Carrier Center: Rehab in a Shell
DOWNTOWN LOS ANGELES — The old Robinson Co. department store at 7th and Grand is a very cool looking old building. Built in the early 1910s, the building used to house floors of shopping. Today, though, it's a data center owned by Digital Realty Trust. From the outside you really don't get a sense of what the building's made of internally.
When the building was converted to its present use in the late 1990s thick concrete sheer walls were erected several feet inside the building's fancy exterior. At the same time a concrete slurry was poured into the subbasement. Today the core of the building sits inside a shell -- if a big earthquake were to come the outer tile walls may fall down, but the concrete structure inside will keep on humming with its huge generators and backup water supplies for cooling.

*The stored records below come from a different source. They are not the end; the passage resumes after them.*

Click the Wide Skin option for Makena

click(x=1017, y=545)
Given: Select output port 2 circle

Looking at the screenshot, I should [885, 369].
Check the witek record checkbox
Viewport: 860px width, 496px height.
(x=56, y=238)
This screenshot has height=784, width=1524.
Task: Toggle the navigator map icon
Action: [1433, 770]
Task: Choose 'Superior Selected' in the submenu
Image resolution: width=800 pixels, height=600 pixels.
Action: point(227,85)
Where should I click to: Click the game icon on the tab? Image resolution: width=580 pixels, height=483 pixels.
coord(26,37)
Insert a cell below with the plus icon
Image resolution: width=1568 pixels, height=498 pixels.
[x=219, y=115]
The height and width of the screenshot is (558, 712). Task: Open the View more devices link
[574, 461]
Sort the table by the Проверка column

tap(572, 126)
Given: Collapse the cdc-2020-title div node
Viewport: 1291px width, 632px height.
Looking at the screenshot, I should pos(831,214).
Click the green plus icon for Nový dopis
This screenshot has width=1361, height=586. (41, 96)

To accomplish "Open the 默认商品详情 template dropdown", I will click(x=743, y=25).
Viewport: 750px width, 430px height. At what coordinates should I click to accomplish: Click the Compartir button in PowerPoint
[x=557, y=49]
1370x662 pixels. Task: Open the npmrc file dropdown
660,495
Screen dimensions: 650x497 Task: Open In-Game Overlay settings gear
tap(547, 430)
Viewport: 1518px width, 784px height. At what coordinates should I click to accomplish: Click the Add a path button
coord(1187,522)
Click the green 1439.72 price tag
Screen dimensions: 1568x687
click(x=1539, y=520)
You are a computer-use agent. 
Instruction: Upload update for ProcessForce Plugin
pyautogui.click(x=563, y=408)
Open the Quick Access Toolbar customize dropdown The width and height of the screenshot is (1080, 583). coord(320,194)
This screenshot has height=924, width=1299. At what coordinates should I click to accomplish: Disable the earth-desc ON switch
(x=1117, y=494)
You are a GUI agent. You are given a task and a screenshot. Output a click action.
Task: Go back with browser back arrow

I didn't realize until recently that the exterior you see today (largely the same as in this 1951 photo) isn't what the building looked like when it was built. You can see in this photo from the 1920s that the building originally had a brick exterior that was remade in the ensuing decades. Unlike other facade conversions, this one came out pretty cool.
Comments
If it's really as bad as it looks in the photo (and from street-level on 7th), then this kind of 'rehab' is really a catastrophe. While it's probably better than having the building torn down for a parking lot, putting those concrete walls inside the shell basically means that nothing much else can ever be done with the building--if you wanted to turn it back into offices, retail, or residential spaces, you'd have to either completely demolish the new walls or cut a huge number of holes in them just to get light in. I can't tell how thick these walls might be, but I'd assume that if they needed to add them in the first place, they probably didn't skimp on the thickness.
One of the great things about most of the older buildings downtown is their mutability and their (continued) ability to adapt to new uses and now patterns of living. Hopefully, the city shows a little more fore-thought before allowing more of this type of short-term renovation that minimizes the long-term ability of downtown to change within its own skin. Somehow, I'm just not optimistic that computer technology is going to continue to require half a city block just devoted to housing server racks and drives--and then what happens to this thing and it's slurry-filled basement?